Il Fioratti iniziò a dare spiegazioni: pareva una guida turistica. «Il locale adibito a luogo di libagioni a levante è degli Schmid. Quello dirimpetto dei Bellasi, ma ormai appartiene all’erede Michele, perciocché la genitrice di lui è passata a miglior vita l’anno Domini precedente». L’arrotino non stava fermo. Maneggiava e sbracciava arricchendo la sua fiorita spiegazione con gesti plateali, da tragicomico. «Il deposito di cianfrusaglie e affini è del qui presente Fioratti Carlo, detto Carlin e della di lui moglie Erminia. Mentre l’altro vano, che si trova nella direzione in cui il sole lascia questa valle di lacrime, appartiene all’illustrissimo signor Carrozzi Aristide, detto Risciott, già noto segnalatore di fattacci alle forze dell’ordine costituito».

Il Frapolli completò la sequenza numerica che aveva preparato in precedenza indicando: 1. Cucina Schmid; 2. Deposito Fioratti Carlo ed Erminia; 3. Deposito Carrozzi Aristide; 4. Cucina Bellasi (Michele).

«Di cosa si occupano gli Schmid e il Bellasi?».

«I primi sono tartufari, dicono esperti. Il secondo è un umile taglia siepi e pota rose».

«Cercatori di tartufi e giardiniere» sintetizzò il Frapolli.

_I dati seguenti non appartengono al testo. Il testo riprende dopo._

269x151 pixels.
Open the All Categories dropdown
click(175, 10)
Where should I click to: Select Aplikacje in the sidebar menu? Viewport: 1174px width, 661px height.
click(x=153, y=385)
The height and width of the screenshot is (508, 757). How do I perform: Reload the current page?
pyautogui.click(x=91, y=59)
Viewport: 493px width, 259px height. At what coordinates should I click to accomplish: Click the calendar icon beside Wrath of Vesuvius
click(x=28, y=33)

«È quel che dissi» fece il Fioratti.

Appagato dalle notizie raccolte nel primo pomeriggio, il giovane gendarme s’incamminò per le vie del borgo. Fermava chiunque incontrasse e, mostrando la fotografia di Eleonora, chiedeva informazioni. Cercò anche di capire chi fossero gli Schmid e il Bellasi. Si fece una cultura sul tartufo nero liscio e su quello ordinario, scoprendo che il miglior periodo per la raccolta è tra il primo settembre e il trentuno gennaio, e in quel periodo gli Schmid erano spesso assenti dal Sassello.

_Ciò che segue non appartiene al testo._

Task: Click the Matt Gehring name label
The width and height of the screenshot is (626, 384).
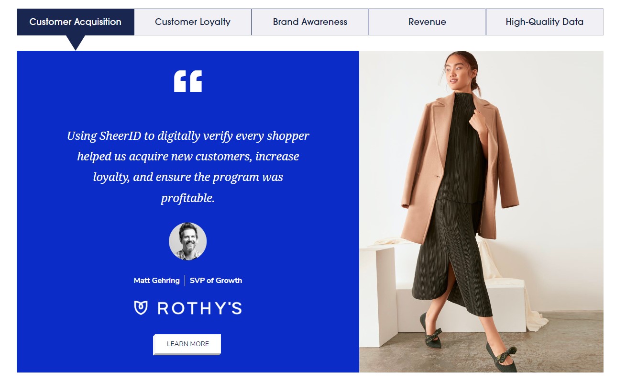Action: 156,281
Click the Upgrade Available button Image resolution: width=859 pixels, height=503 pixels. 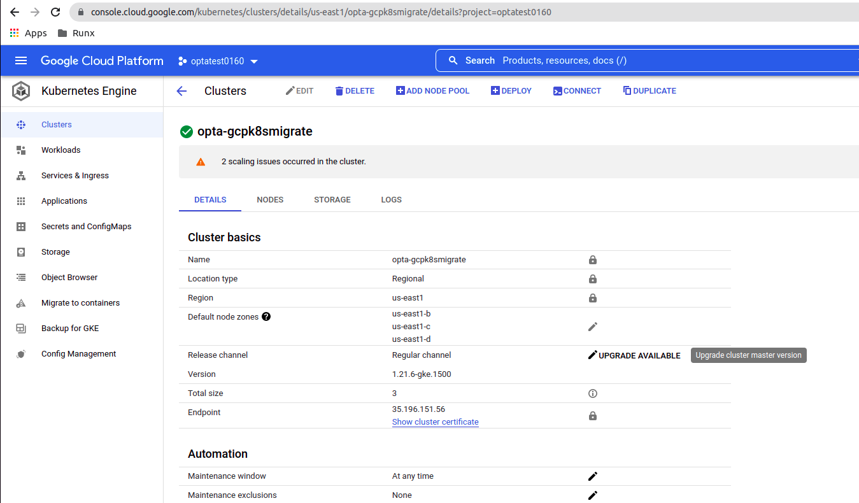coord(634,355)
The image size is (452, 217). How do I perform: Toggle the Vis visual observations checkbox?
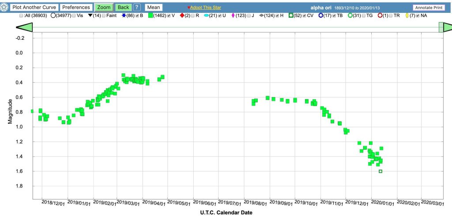click(74, 15)
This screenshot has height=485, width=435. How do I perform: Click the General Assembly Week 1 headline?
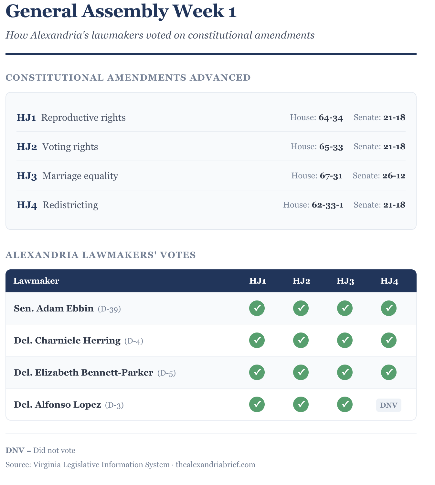(121, 12)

Scoprì inoltre che il giovane Michele Bellasi aveva lavorato come aiuto giardiniere nel parco della villa al lago di Friedrich Leopold di Prussia. Quando il principe vendette la proprietà, il Bellasi rimase senza un’attività fissa. Da allora lavoricchiava qua e là e se la sbrigava come poteva.

Eleonora non la conosceva nessuno. Nemmeno una persona, delle numerose incontrate, l’avevano vista al Sassello, e neppure in Verla o in altre contrade.

A fine pomeriggio, mentre si dirigeva in centrale, riassunse a mente gli appunti della sua prima giornata investigativa autonoma. Aveva stabilito il lasso di tempo in cui, con tutta probabilità, era comparso il cadavere. Eleonora sembrava che non abitasse in città: una perfetta sconosciuta. Forse non aveva chiesto alle persone giuste e come avrebbe detto il Beretta: “I giovani amano la compagnia dei giovani”. E lui di diciassettenni non ne aveva incontrati. Da ultimo, il Bellasi Michele. Le informazioni su di lui erano povere e per il momento era l’unico residente del cortiletto su cui aleggiava ancora un certo mistero.

L’indomani avrebbe fatto rapporto al suo capo.